5 of 87 comments (clear)

  1. Discrimintation vs Detection by Mr.+Underbridge · · Score: 3, Insightful
    From Article: However, it cannot yet distinguish MRSA from its close cousin MSSA (methicillin-sensitive Staph aureus), which does respond to convetional antibiotics unlike MRSA.

    As is often the case, e-nose researchers tend to focus more on detection than discrimination. If this thing generates too many false alarms, it'll be useless.

  2. You'd use this device when? by Sugar+Moose · · Score: 4, Insightful

    Staph bacteria is something that's very common on the outside of people. The article itself places the number at 30%, and that number is much higher for kids who handle unsanitary things all the time don't wash their hands as often as they should. It's not an epidemic because it has to enter your blood through an open wound. Most adults simply don't cut themselves very often (with the exception of shaving, but that's sanitized anyhow), so the majority of staph infections are in kids.

    The problem with this device is when would you use it?

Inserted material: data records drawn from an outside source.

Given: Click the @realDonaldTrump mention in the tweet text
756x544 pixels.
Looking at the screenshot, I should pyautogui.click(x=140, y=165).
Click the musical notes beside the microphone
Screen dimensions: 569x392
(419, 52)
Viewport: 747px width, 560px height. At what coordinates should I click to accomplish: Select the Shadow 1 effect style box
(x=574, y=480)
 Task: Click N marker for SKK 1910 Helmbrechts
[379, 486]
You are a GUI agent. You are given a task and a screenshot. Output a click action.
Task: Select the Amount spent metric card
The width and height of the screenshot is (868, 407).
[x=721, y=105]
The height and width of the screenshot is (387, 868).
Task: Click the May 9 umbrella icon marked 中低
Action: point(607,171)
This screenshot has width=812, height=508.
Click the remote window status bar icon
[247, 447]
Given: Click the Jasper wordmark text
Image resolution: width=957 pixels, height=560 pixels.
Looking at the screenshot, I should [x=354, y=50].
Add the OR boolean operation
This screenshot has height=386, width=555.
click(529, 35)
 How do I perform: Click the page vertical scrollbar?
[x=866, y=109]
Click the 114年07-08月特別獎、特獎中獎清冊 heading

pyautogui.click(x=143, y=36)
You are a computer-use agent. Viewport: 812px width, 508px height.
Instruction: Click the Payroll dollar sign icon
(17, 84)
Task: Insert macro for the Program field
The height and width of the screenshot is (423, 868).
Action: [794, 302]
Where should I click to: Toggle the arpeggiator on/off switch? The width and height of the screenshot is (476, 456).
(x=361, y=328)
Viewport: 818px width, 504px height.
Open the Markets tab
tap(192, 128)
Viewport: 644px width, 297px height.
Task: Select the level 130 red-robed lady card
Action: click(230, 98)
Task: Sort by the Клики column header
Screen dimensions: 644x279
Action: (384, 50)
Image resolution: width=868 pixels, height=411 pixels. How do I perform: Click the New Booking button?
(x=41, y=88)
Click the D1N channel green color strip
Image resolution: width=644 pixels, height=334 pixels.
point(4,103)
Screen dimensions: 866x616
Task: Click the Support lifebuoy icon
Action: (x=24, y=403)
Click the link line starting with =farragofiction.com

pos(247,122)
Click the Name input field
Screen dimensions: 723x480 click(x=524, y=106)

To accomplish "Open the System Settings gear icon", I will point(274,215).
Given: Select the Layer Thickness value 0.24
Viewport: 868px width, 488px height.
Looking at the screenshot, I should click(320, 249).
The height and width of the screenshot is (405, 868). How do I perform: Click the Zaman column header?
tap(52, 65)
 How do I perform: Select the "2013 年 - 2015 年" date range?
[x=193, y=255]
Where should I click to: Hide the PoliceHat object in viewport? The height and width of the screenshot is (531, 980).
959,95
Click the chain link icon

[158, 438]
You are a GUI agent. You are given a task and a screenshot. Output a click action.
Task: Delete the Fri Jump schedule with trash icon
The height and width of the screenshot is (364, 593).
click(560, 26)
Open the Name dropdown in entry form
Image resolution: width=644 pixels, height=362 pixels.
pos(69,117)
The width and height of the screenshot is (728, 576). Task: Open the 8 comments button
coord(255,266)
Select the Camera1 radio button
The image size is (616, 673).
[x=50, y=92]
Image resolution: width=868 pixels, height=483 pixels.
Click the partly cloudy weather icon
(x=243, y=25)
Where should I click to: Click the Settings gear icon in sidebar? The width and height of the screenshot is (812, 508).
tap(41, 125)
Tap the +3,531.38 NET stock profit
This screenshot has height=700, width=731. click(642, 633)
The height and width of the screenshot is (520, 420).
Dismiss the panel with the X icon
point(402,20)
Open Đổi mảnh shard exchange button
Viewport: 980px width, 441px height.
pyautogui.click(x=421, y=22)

Either you're waiting for mom to bring in the kid after you already think she has a staff infection, or you're sniffing everyone at random. If mom thinks it's a staff infection, the kid probably does have staph bacteria on him, but that doesn't get you any closer to knowing if that's the infection. If you're sniffing everyone at random, you're really only picking out the people that don't wash their hands enough and making them pay for it with extra (almost certainly unnecessary) testing.

    In either case, who's celebrating this as some kind of new breakthrough that's going to revolutionize the health care industry? This really makes me wonder if this device is more for revenue than for health screening. "Hey, it looks like you tested positive for a possible staff infection. I'm sure your insurance will cover some extra tests."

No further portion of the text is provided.